Hormone may combat mid-life depression - study
A nonprescription hormonal supplement sometimes marketed as a “fountain of youth” drug may be effective in combating mid-life Depression, doctors said on Monday.
The supplement DHEA - dehydroepiandrosterone - “may have a useful role in the treatment of mild to moderately severe midlife-onset major and minor depression” in some patients, said the report from the National Institute of Mental Health.
The findings were based on a small study involving 46 men and women aged 45 to 65 who had major or minor depression of moderate severity.
Some were given the drug and others an inert placebo, and the process was repeated switching the drug and no-drug groups. At the end the participants were measured by standard tests for depression.
In all, 23 showed a reduction of at least 50 percent in their depression after they received the drug. In addition, 13 showed improvement after the placebo.
The report was published in the Archives of General Psychiatry.

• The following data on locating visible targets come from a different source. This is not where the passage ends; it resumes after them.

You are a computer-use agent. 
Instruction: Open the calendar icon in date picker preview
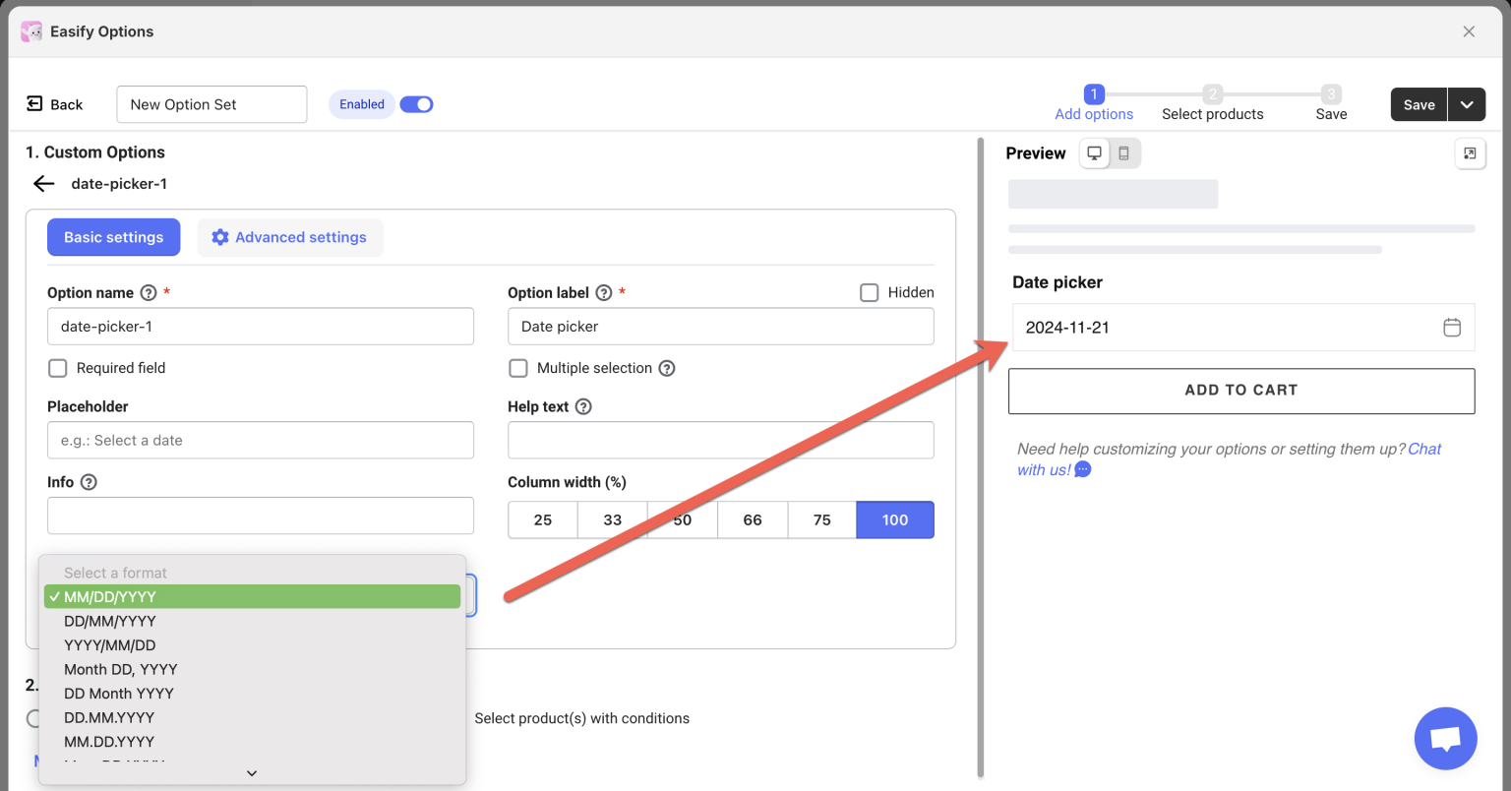click(1452, 327)
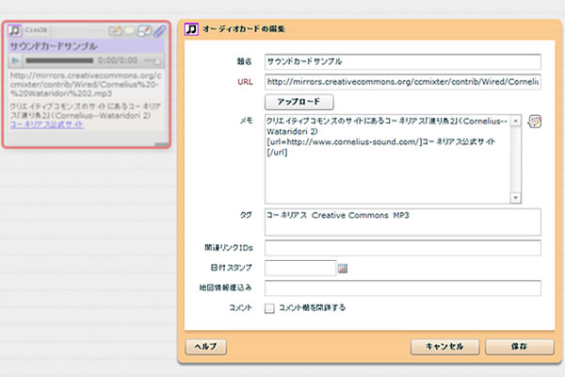Open the ヘルプ help button
Image resolution: width=565 pixels, height=377 pixels.
pos(206,346)
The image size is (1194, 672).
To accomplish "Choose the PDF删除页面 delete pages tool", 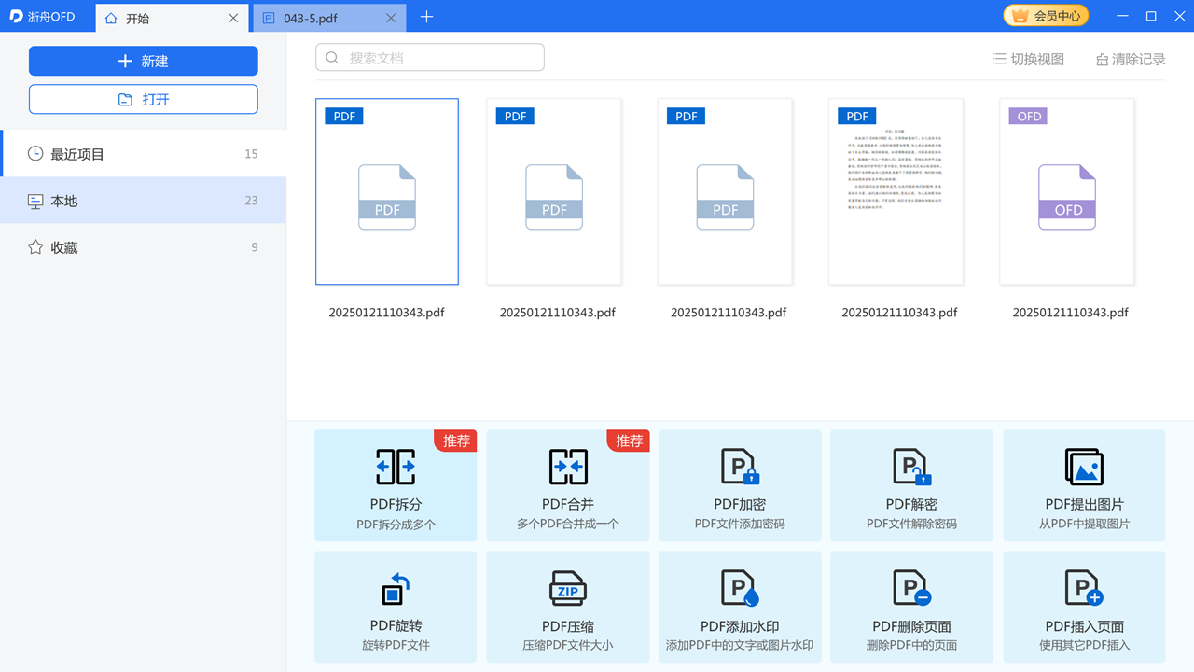I will [911, 607].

The authors said since only half of those studied found improvement with the drug and it is not clear why or for whom it best works, a more conventional anti-depression drug would likely the first choice for treatment.
But for those patients who do not respond to such drugs or are unwilling to take them, DHEA may be useful, it added.
DHEA, a hormone produced by the adrenal glands, is widely touted on the Internet and elsewhere as a “fountain of youth” drug that can slow the aging process.